The Summit will also address the issue of future steps in relation to taxation and in particular digital taxation. Fianna Fáil strongly objects to the attempt to push forward a proposal on which even the most basic background work has not been prepared. There has been no attempt to outline its impact on member states. It is a headline not a policy and it fails to address any of the causes of economic problems in the Eurozone or the Union as a whole. No member state would propose such a speculative measure within its own legislative process. It should be sent back to the Commission to be reworked in light of the OECD’s work and not returned until an impact assessment is produced.
In terms of the wider economic reform agenda, it is the duty of the Taoiseach to explain here the full detail of what he appears to be signing Ireland up to.

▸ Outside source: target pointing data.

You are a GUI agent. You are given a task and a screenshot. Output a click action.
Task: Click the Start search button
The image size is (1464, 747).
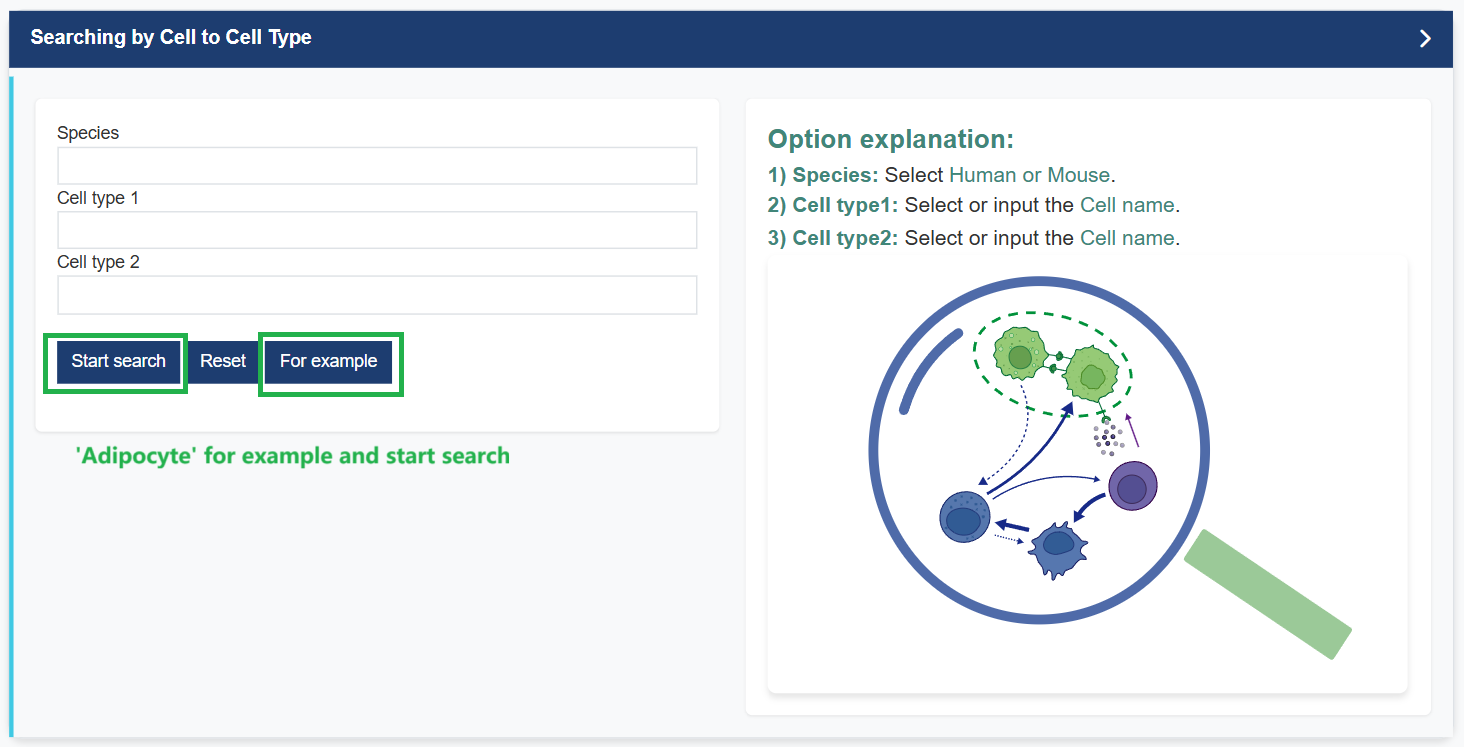(x=118, y=361)
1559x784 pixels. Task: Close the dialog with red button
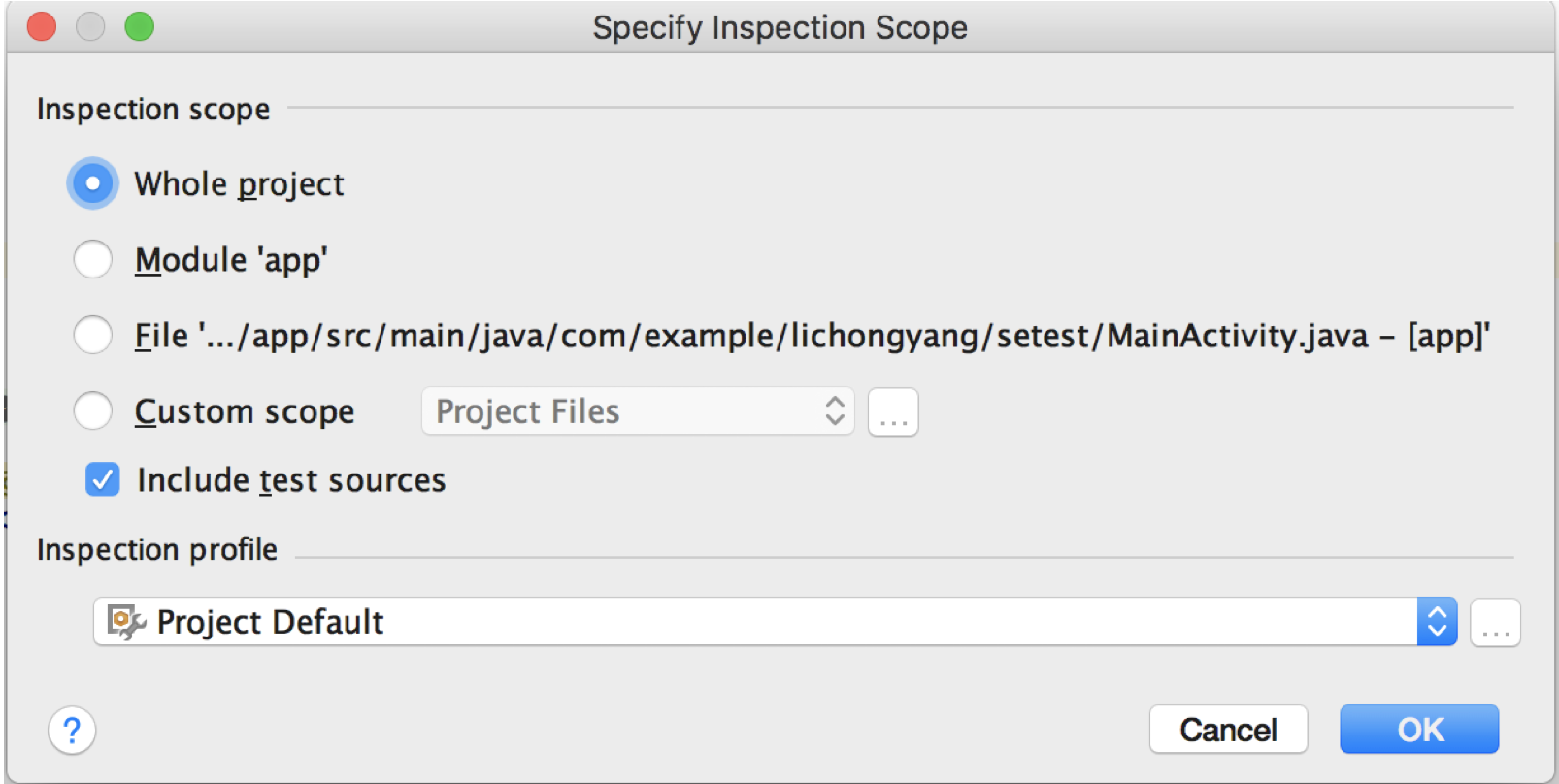click(42, 26)
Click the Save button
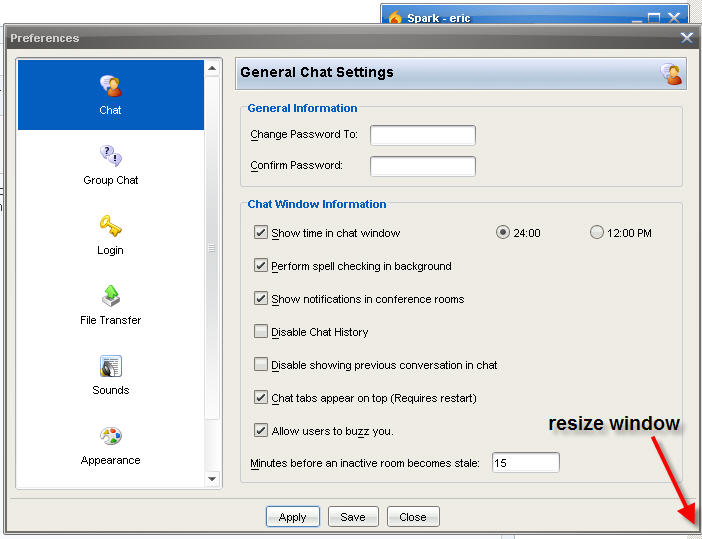702x539 pixels. 353,517
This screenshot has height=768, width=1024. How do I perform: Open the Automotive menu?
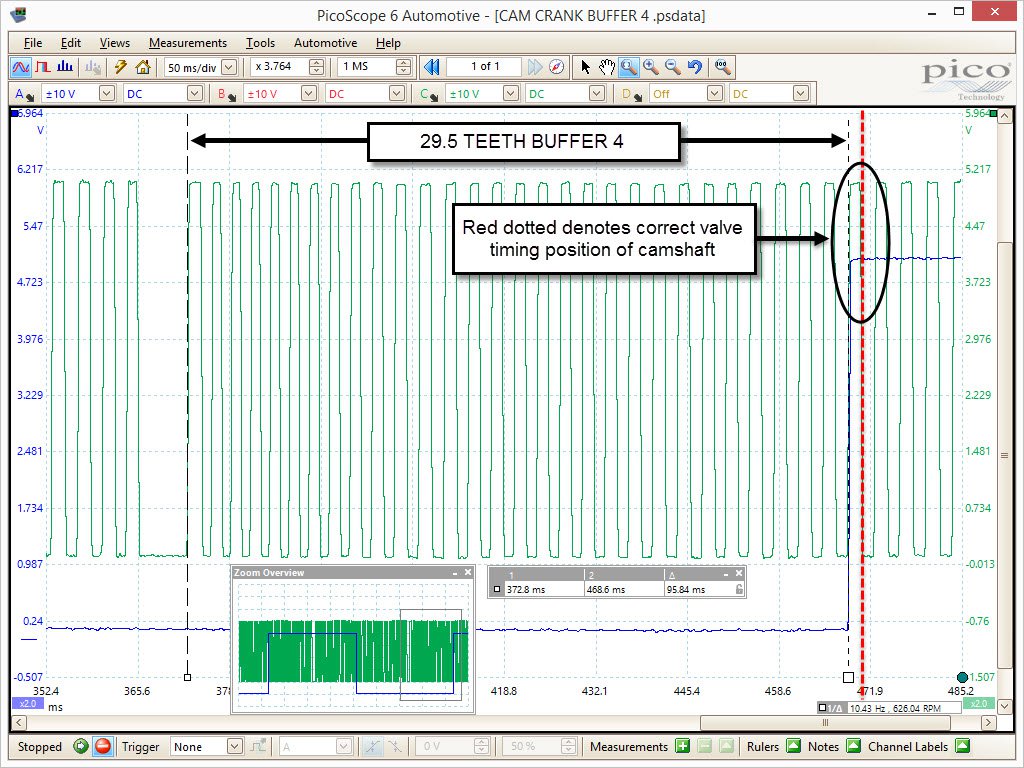coord(325,43)
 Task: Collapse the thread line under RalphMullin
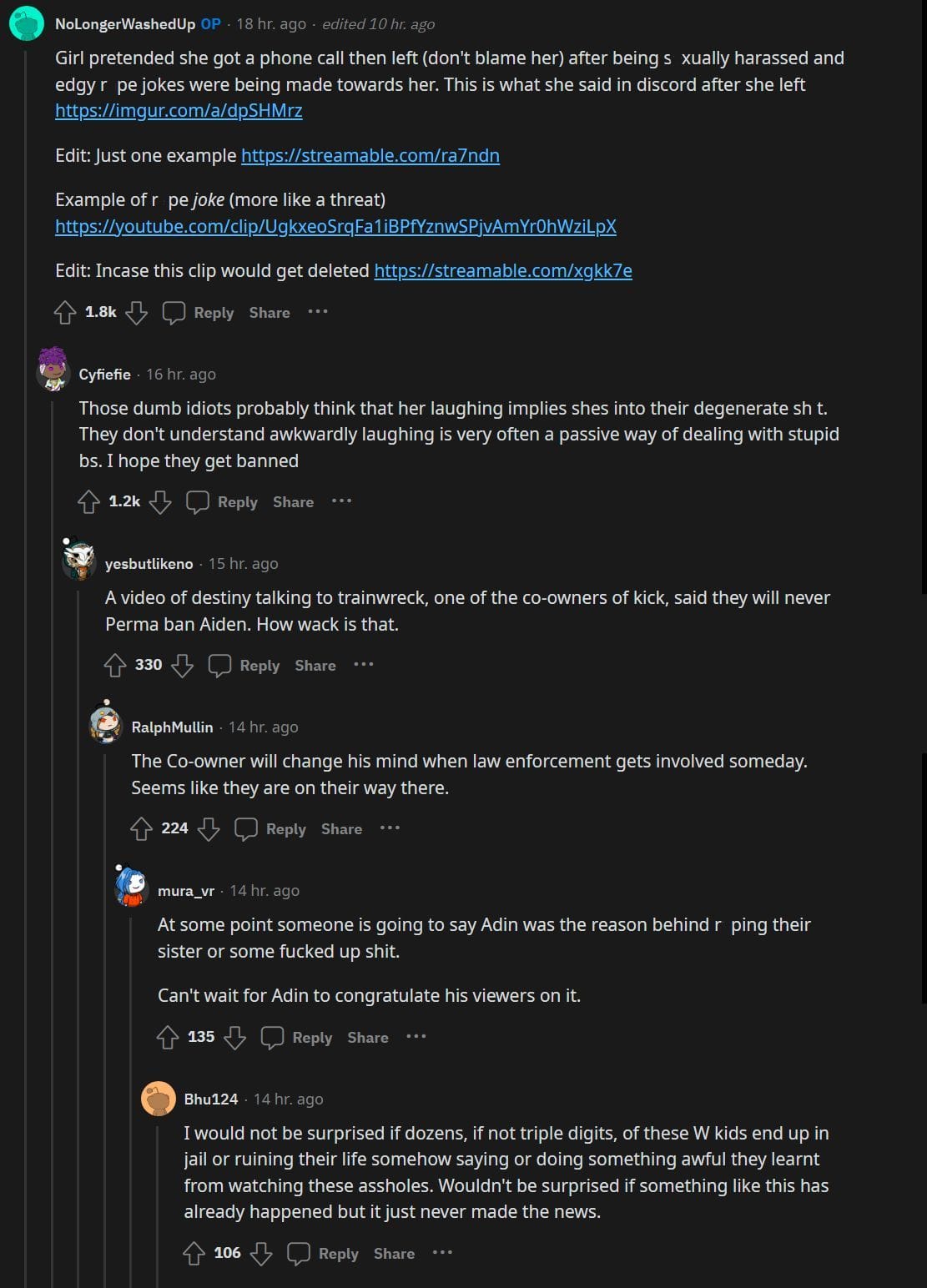[x=105, y=1001]
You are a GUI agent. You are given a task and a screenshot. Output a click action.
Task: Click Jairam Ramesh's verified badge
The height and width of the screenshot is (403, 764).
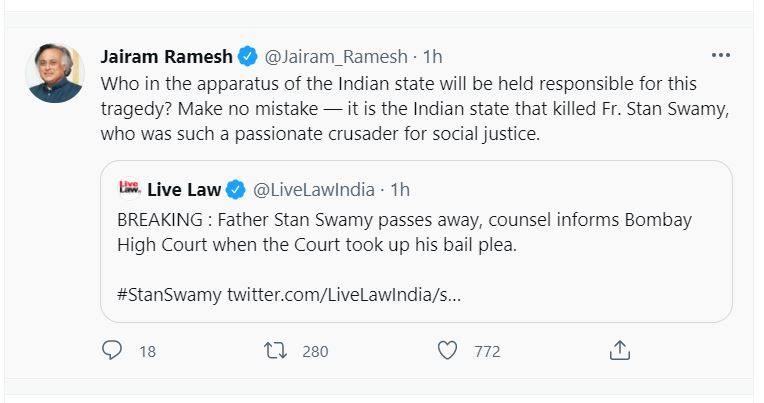pyautogui.click(x=249, y=55)
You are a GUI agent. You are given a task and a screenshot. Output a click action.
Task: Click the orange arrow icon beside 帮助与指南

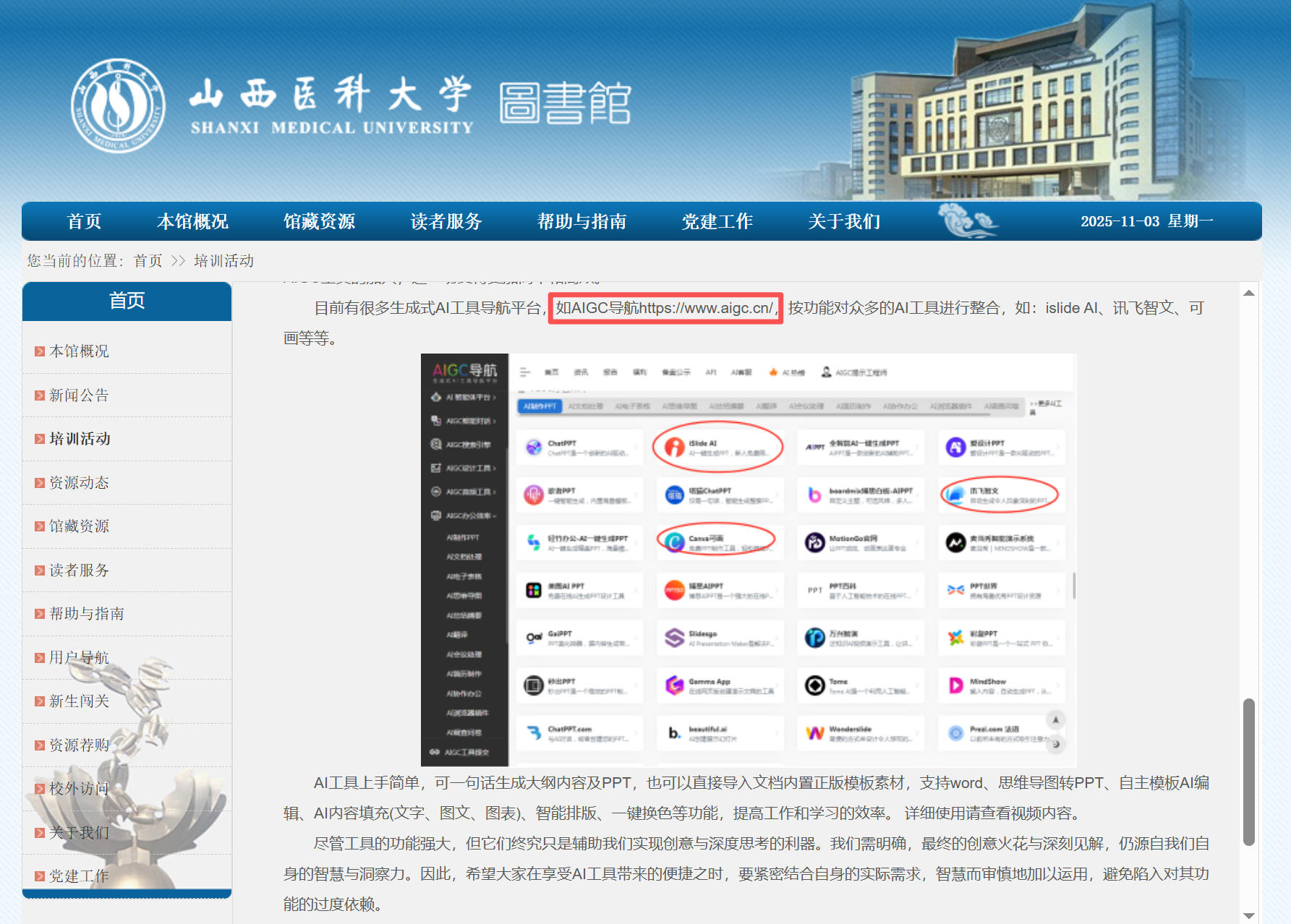(40, 614)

It has been reported that Ireland is against an expansion of the EU’s budget and is against a number of measures which would give the EU some fiscal clout. It is also reported that we have aligned ourselves with countries who oppose some important elements of a true banking union.
The truth of these reports is unclear because the Taoiseach has made no public statement on them and his normally hyper-active briefers have said nothing to our journalists. He needs to deal with this before moving further and he should seek the legitimacy of a Dáil vote.
Our position remains that we believe in the need to expand the Union’s budget, if necessary through a new dedicated revenue stream, and that addressing the causes of the Eurozone crisis requires a more comprehensive set of reforms.
It is also reported that the replacement for Mario Draghi at the ECB is being negotiated. Mr Draghi is the person most responsible for the recovery of recent years. Under no circumstance should Ireland support a candidate who opposed the policies which saved the Euro and addressed the enormous errors which pushed Ireland and others into further difficulties.
The summit will also respond to the murders and attempted murders of Russians in the UK. There is no credible doubt about who is responsible for this savagery. This is a defining moment for Europe and the democratic world. Will we defend the rule of law or will we allow an increasingly undemocratic and aggressive country to undermine it?
While it is understandable that the UK’s decision to turn its back on strong cooperation between European states causes real anger, we must not have any doubt that we stand with them on this issue.
The response so far has been weak enough. Any proposal to reduce sanctions or appease anti-EU aggression should be opposed.
In this context, I believe that our government should immediately reverse its resistance to Deputy Lawless’s bill to protect our elections and must significantly increase the resourcing on the Data Protection Commissioner. Because of the companies based here we have a responsibility to work with and for other European states in addressing the already real attack on democratic discourse.